Introducing JoliMarkdown, for a more robust and rigorous markdown content

This blog post has been written using Markdown, a simple text syntax for writing structured documents. Markdown is frequently used in the development world (documentation in the form of a markdown README files, adoption by many publishing platforms) and is often also employed for Web publishing. It was, for example, the syntax chosen when the JoliCode website was created in 2012, and is still used today to structure the various bodies of content (blog posts, customer references, technologies, team sheets, etc.).

Section intitulée some-context-and-markdown-historySome context and markdown history

Since its creation in 2004, this syntax has aimed to offer an alternative, faster and more human way of writing HTML documents for Web publishing. Over the ensuing years, Markdown syntax has evolved iteratively, without any formal, perfectly standardized specification. Various variants (or “flavors”) have emerged, but none has become a de facto standard.

One of the most robust alternatives, however, is CommonMark, a Markdown variant that was formally specified in 2014 and has been evolving ever since.

Over the last 12 years, our way of transforming Markdown content into HTML has changed. Back in 2012, we started writing a few articles in pure HTML, then we began using a client-side javascript Markdown pre-processor, and finally, over the last few years, we have migrated to the excellent league/commonmark library, which allows you to transform Markdown into HTML on the server side, in PHP. This library was chosen because it is particularly complete, well-maintained, extensible and robust.

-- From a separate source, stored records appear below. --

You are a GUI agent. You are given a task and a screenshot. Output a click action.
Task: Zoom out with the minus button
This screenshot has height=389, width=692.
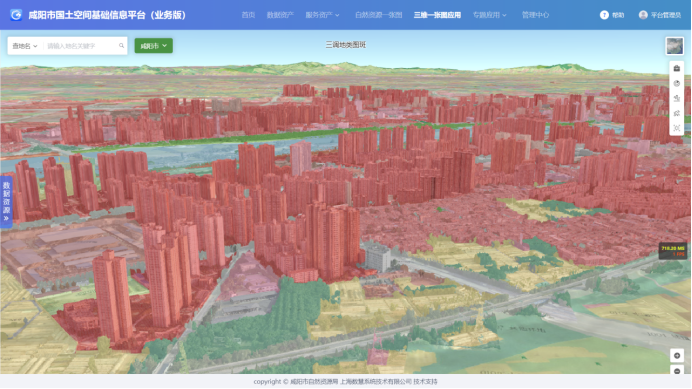677,370
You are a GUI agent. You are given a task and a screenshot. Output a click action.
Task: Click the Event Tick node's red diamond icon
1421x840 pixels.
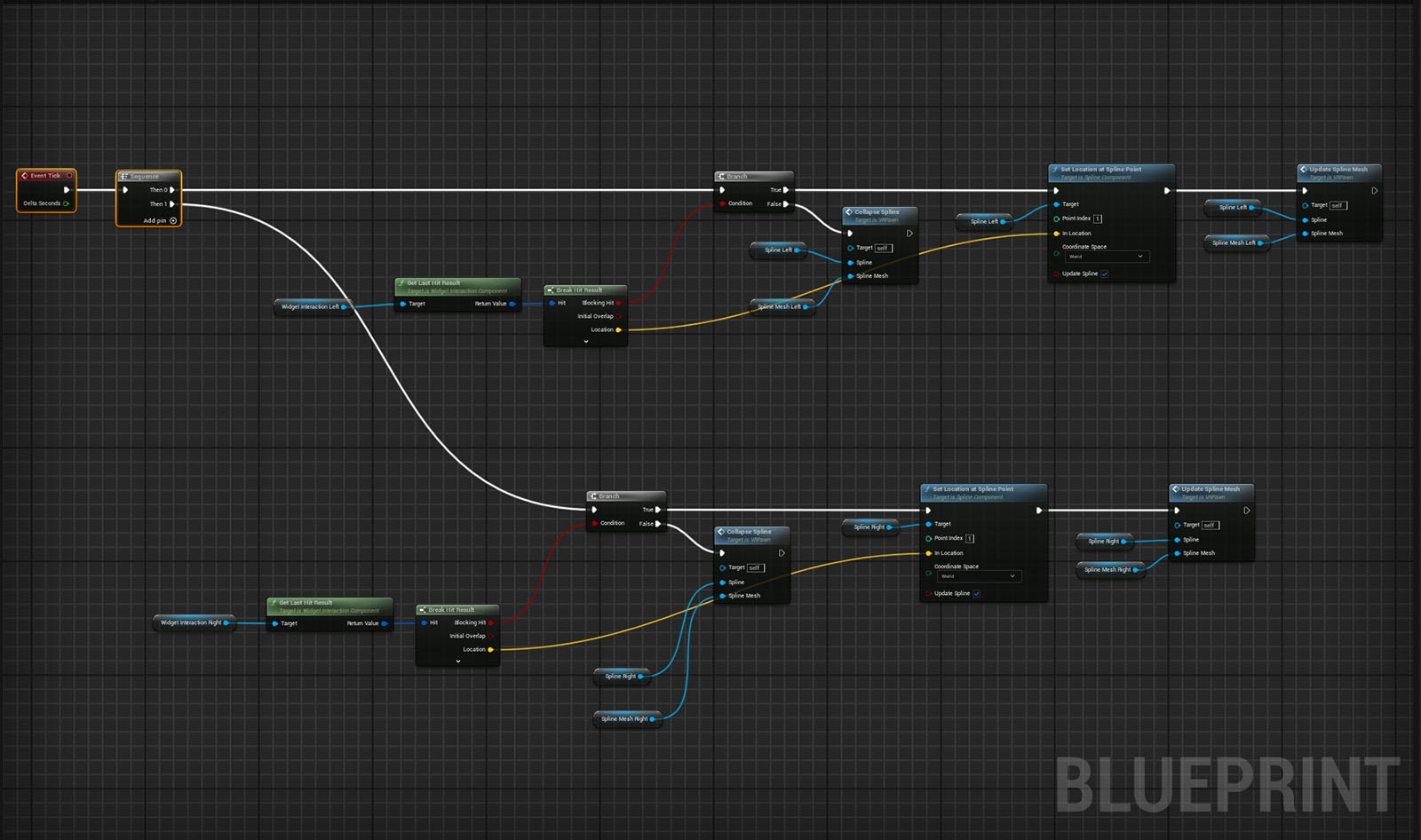click(x=25, y=176)
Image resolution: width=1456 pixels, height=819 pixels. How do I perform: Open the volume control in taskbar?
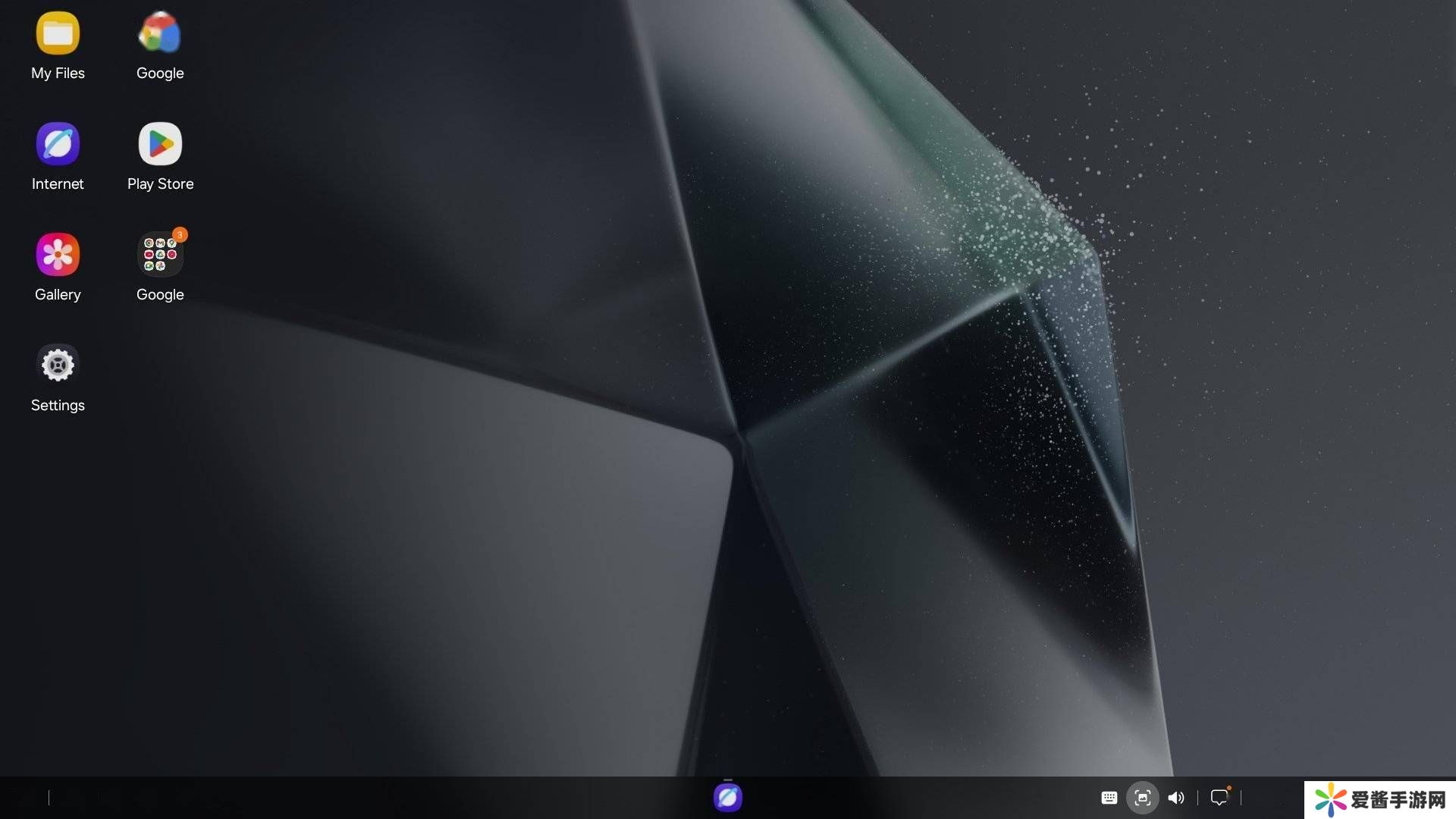[x=1176, y=798]
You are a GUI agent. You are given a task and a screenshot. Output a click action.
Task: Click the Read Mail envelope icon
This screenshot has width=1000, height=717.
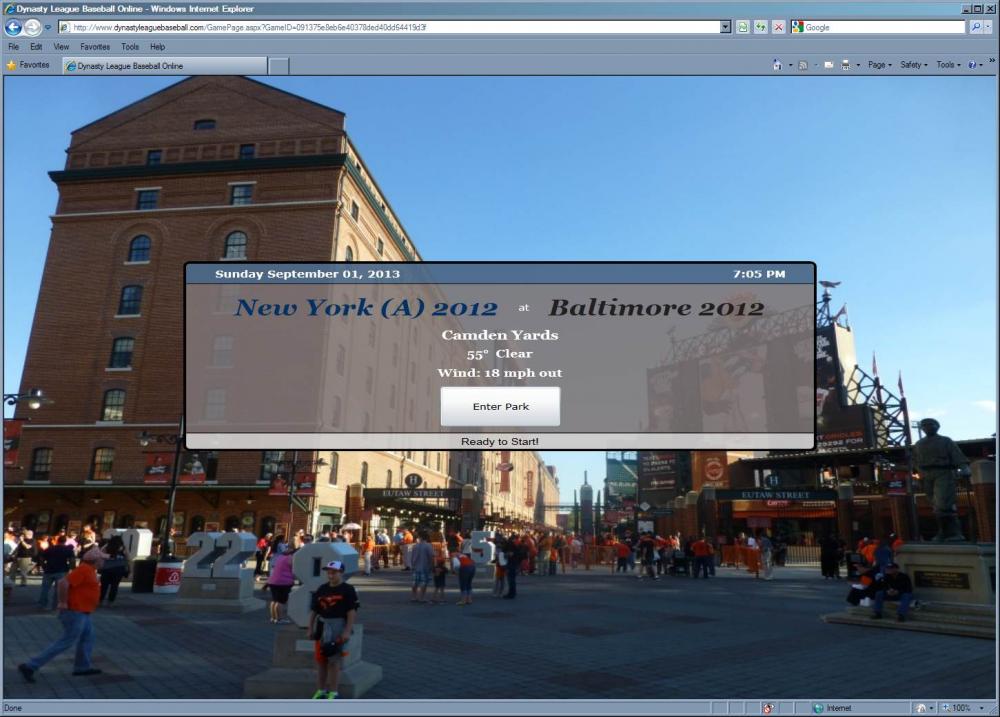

During the development of league/commonmark, extension mechanisms were added, to support different Markdown “extensions”, i.e. to support syntax elements that are not part of the CommonMark standard, but bring syntactic flexibility to writers. For example, the tables extension makes it possible to write tables in Markdown, with a lighter, more readable syntax, which is not possible in “standard” CommonMark.

Section intitulée a-great-feature-and-its-downsidesA great feature and its downsides

One of the founding features of Markdown is its compatibility with HTML: in Markdown, it’s perfectly valid to insert HTML tags into text, and these will simply be passed on as they are in the final HTML document. For example, you can write:

# A Markdown document

<p>An HTML paragraph.</p>

A paragraph in Markdown.

Such a document will be rendered, in HTML, as follows:

<h1>A Markdown document</h1>
<p>An HTML paragraph.</p>
<p>A paragraph in Markdown.</p>

CommonMark’s extension mechanism is therefore interesting, as it allows syntactic elements to be added that the extension will be able to interpret to generate rich, complex HTML output, without the end user (the editor) having to write HTML. This notion of extension is provided for in CommonMark (the CommonMark specification is itself written in CommonMark and uses an extension to generate side-by-side rendering of Markdown syntax and the corresponding HTML output, as can be seen, for example, in the tabs section).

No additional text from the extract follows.